Georgia does not have a Commission for the Blind like Texas did so he has not received services from them. When he was in 3rd grade he met an individual from the American Foundation of the Blind (AFB) filming an Emory Eye Care Fox News Special about low vision devices in education. The AFB and specifically Ike Pressley supported him during primary school. We live north of Atlanta and the Center for The Visually Impaired supported him with braille instruction over several summers. Forsyth Country Schools supported him with Assistive Technology, alternative media and orientation and mobility services. He received support from the National Federation of the Blind (NFB) attending their youth Summer Technology Program in Baltimore, MD at Towson University. He also received scholarships from the American Council of the Blind (ACB) and has attended four of their national conventions. The workshops at these conventions have been very helpful in covering everything from travel abroad, to public transportation to assistive technology. The Council for Citizens with Low Vision (CCLVI) has supported him with a scholarship and workshops. Christian Record Services has also provided scholarship support and Learning Ally provides reading services and emotional support as they have a location on campus in Athens that supports him. The Georgia Council of the Blind (GCB) supports him with scholarships and emotional support and the Disability Resource Center at the University of Georgia is his biggest supporter with alternative media, assistive technology, and alternative testing and transportation assistance. In addition, they provide amazing emotional support!

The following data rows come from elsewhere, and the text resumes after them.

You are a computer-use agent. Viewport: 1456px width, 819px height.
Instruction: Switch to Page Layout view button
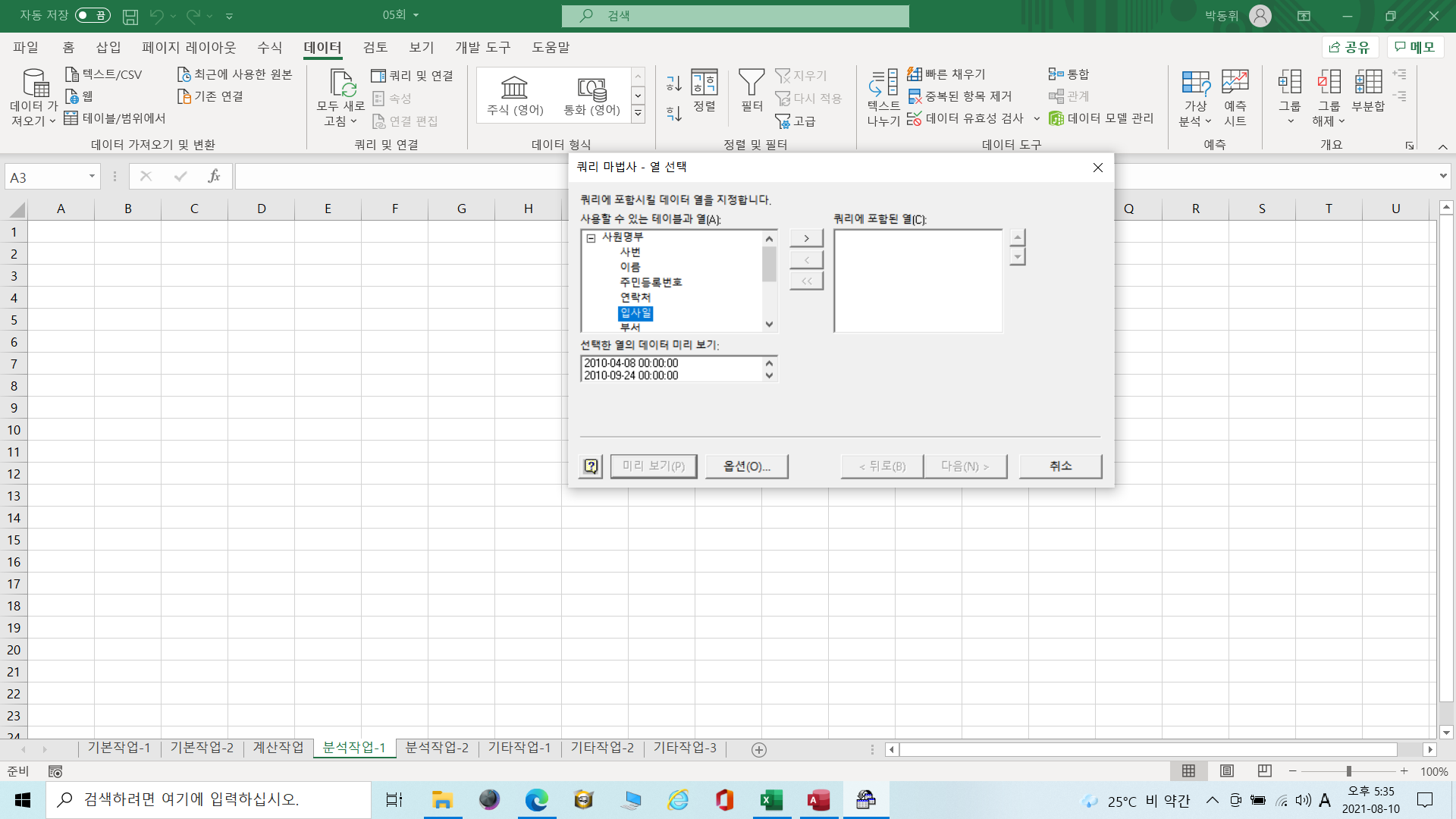(1226, 771)
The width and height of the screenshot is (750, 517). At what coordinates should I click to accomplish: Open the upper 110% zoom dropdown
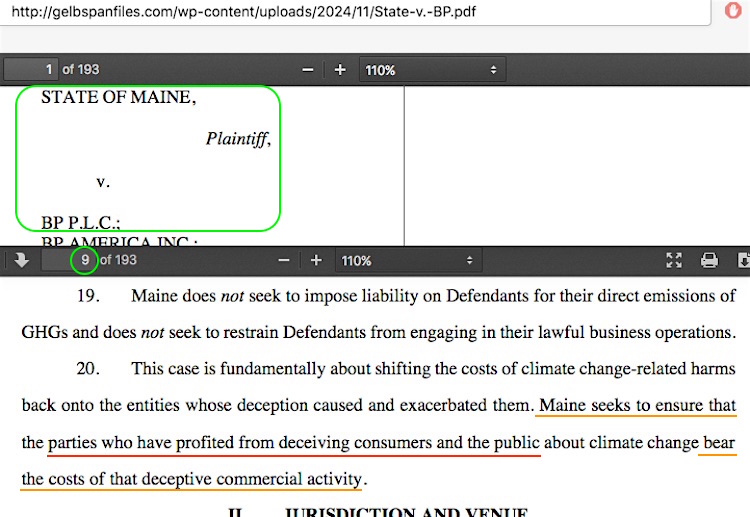point(431,70)
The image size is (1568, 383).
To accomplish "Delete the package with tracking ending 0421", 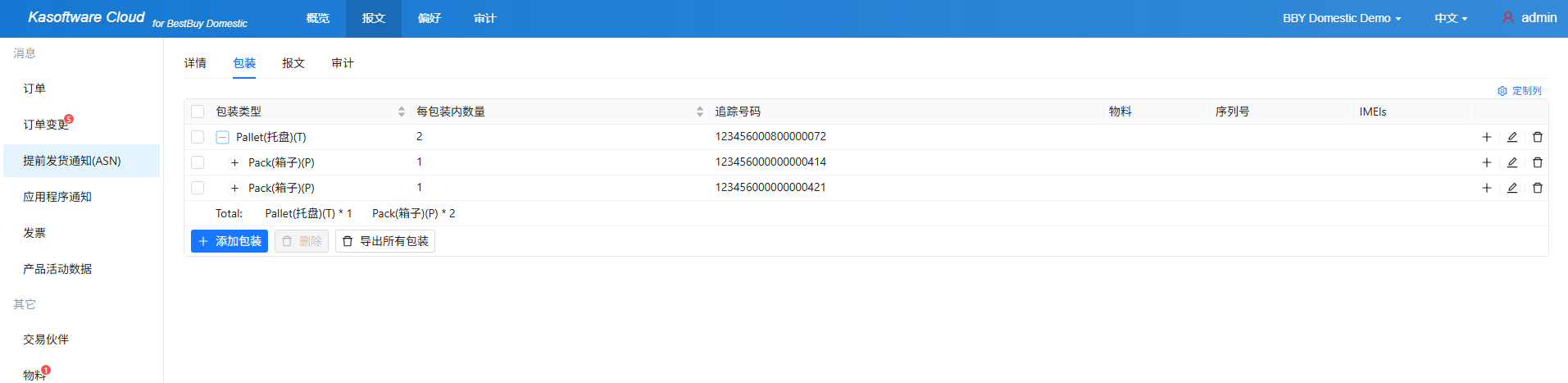I will pos(1537,188).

8. Describe your child’s K5-12 educational setting (public, private, home). Did your child have an IEP? If so, briefly describe the people on your child’s support team (Para, TVI, O&M, etc.)
He was in private and public Pre-K. We continued the private half-day kindergarten for one year with vision support being provided at the public school in the afternoons in a resource class. Then he needed two eye surgeries which necessitated him missing 80 days of school. Concurrently, we were moving to a new state so we repeated public kindergarten. He was in a regular classroom and had pull out services for vision, orientation, and mobility, occupational therapy, and speech.
He had many people supporting him including his classroom teacher and parapro, TVI, O&M, a speech therapist, an occupational therapist and an adaptive PE teacher in elementary school. In addition, he had a case manager in the school that coordinated his services, managed his IEP and school district personnel who supported him by obtaining assistive technology, state testing accommodations and some alternative media through Bookshare and Learning Ally. He collaborated with the local school Information Technology (IT) personnel to give him access to the network in his classroom and printing facilities.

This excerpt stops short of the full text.